• [QUÉ HACER] En el texto sobre el disciplinamiento familiar, ¿con qué único fin se despliega toda la lógica chovinista?

---- TEXTO PARA ANALIZAR

Es el terreno perfecto para la impunidad, la irracionalidad, el secretismo y la reproducción de valores profundamente autoritarios y arcaicos. Al interior de este disciplinamiento familiar el diálogo a corazón abierto aparece como una amenaza, la conversación sincera como una pérdida de tiempo, el perdón como signo de debilidad, la misericordia por las víctimas como una flaqueza y la asunción humilde de las consecuencias del propio proceder como una cobardía. Enfrentados a esta disyuntiva, toda la lógica chovinista se despliega con un solo fin: la “salvación” del “honor” de la familia por la fuerza de los lazos de sangre.
Ya no quedan instrumentos racionales de resolución de conflictos. El “amor de hijo” solo puede sustentarse en la negación de los hechos, el doble estándar moral, el retorcimiento civilizatorio y por ende el rechazo interno más absoluto de la racionalidad moderna representada por el estado de derecho. El patriarca o el macho alfa de la familia se alza así a los ojos de sus hijos e hijas como un santo perseguido por los resentimientos políticos de la izquierda demonizada desde tiempos inmemoriales. Las víctimas pasan al olvido. Son solo vagas imágenes que se pierden en el torrente del amor filial verdadero de una familia “unida”.

--------
---- MATERIAL PROPORCIONADO

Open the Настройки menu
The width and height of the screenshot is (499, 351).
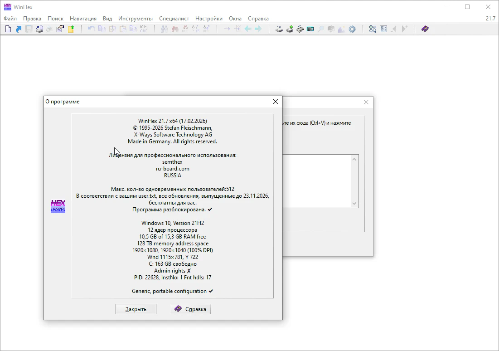coord(209,19)
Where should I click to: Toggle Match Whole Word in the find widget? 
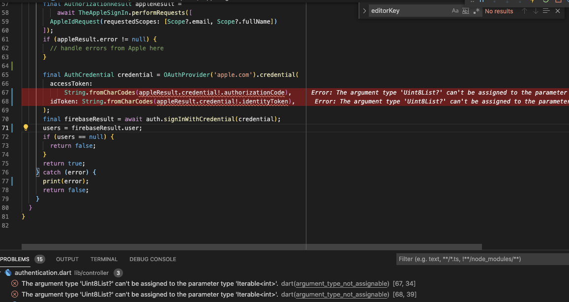click(465, 10)
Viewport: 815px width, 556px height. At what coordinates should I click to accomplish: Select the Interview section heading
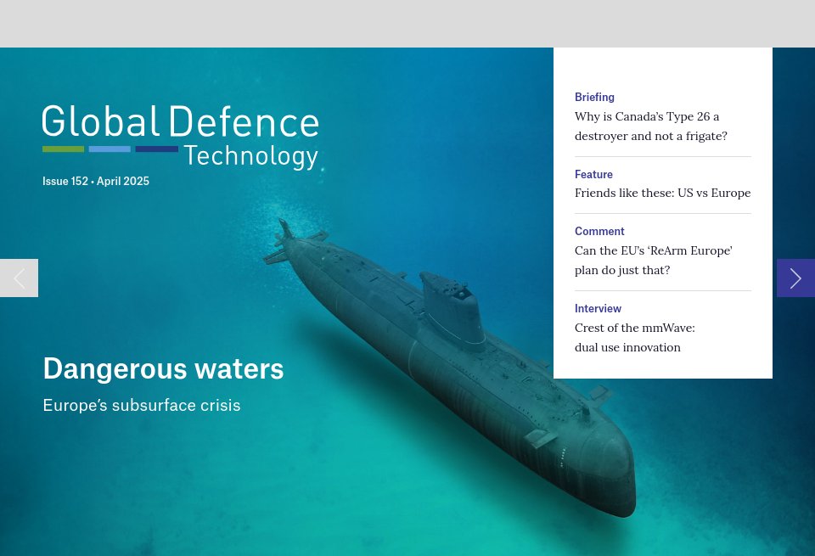(598, 308)
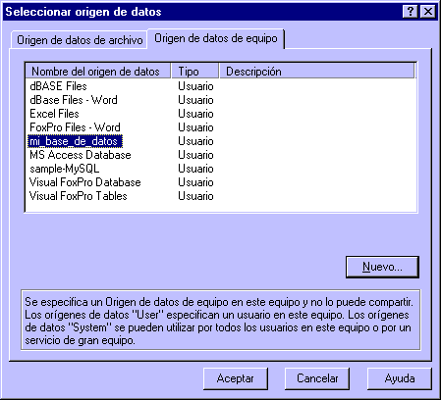The height and width of the screenshot is (400, 441).
Task: Select FoxPro Files - Word entry
Action: tap(75, 127)
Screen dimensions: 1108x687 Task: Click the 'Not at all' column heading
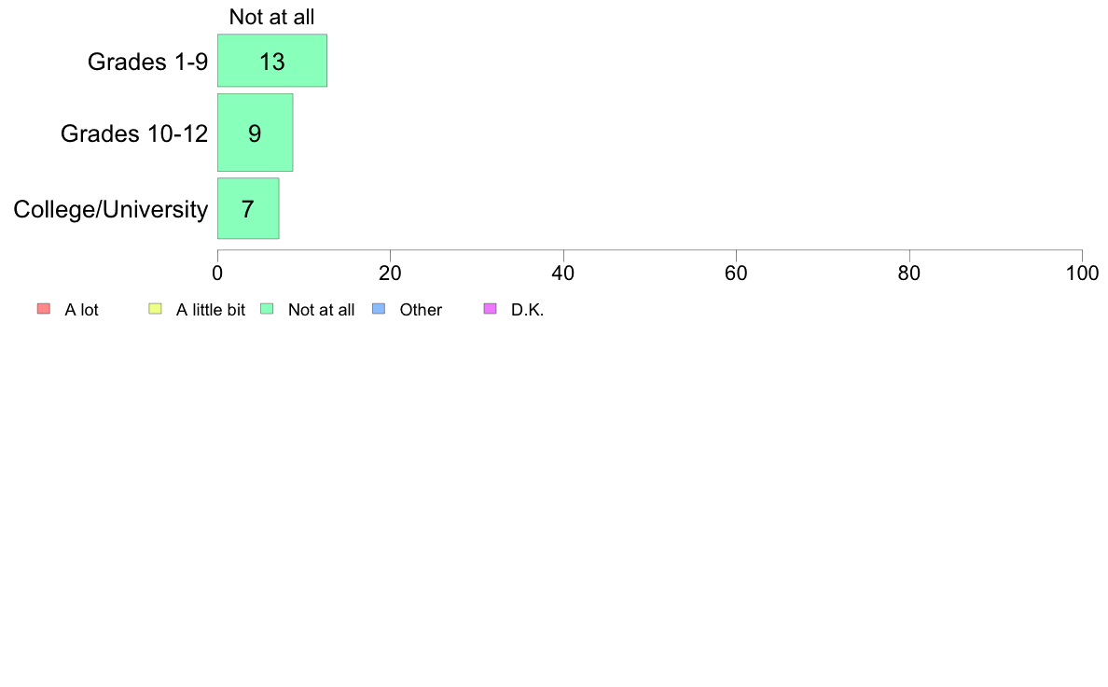click(272, 16)
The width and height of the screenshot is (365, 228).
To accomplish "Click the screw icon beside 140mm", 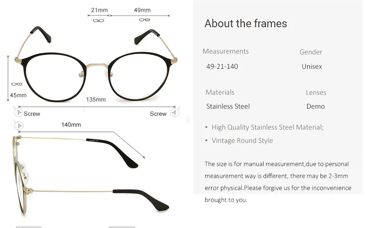I will point(19,126).
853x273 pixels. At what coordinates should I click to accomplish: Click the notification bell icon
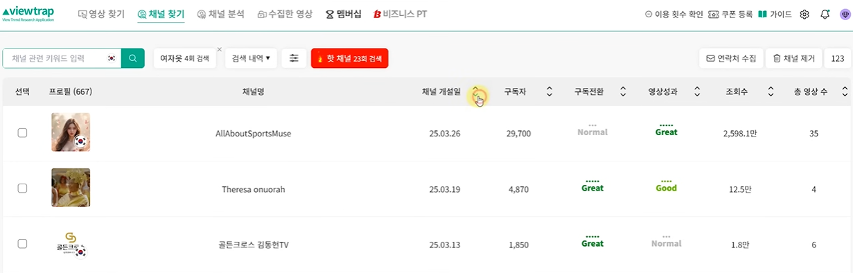(825, 14)
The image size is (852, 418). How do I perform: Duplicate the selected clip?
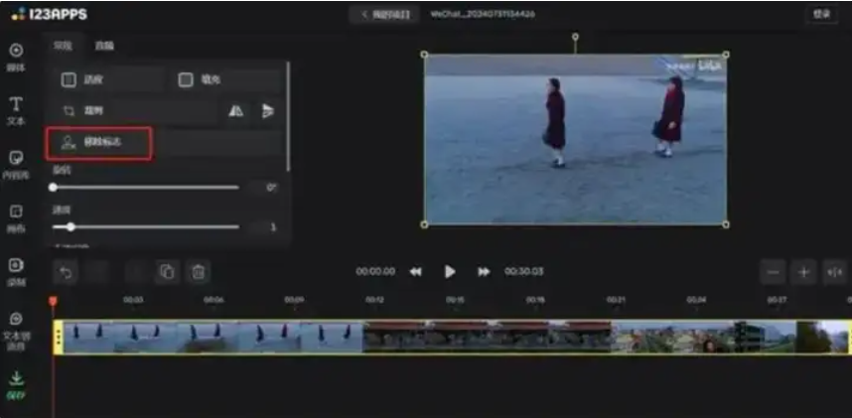click(167, 271)
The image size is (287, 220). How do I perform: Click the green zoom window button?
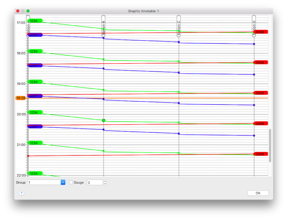coord(28,11)
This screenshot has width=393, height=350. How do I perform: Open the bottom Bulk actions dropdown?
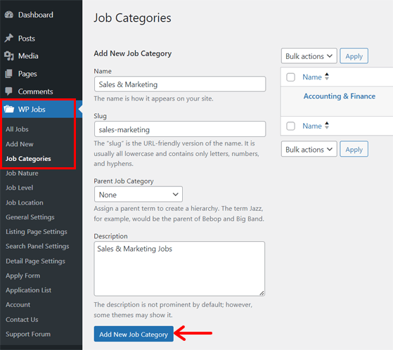pos(309,149)
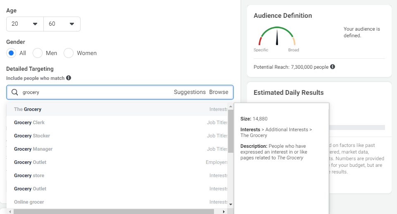Click the Suggestions link

coord(190,92)
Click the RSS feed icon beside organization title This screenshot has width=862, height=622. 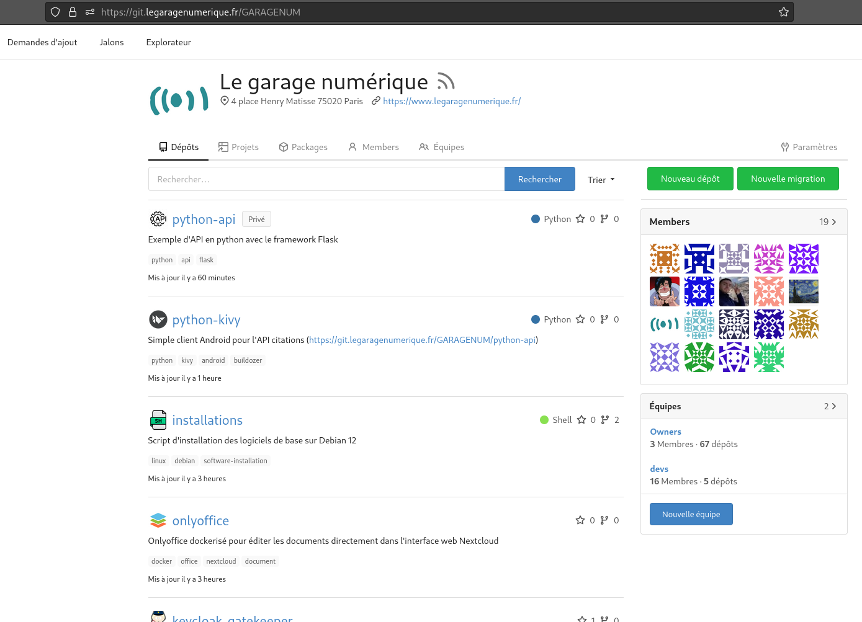coord(446,82)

--------

• [RESPUESTA FINAL] Con la "salvación" del "honor" de la familia por la fuerza de los lazos de sangre.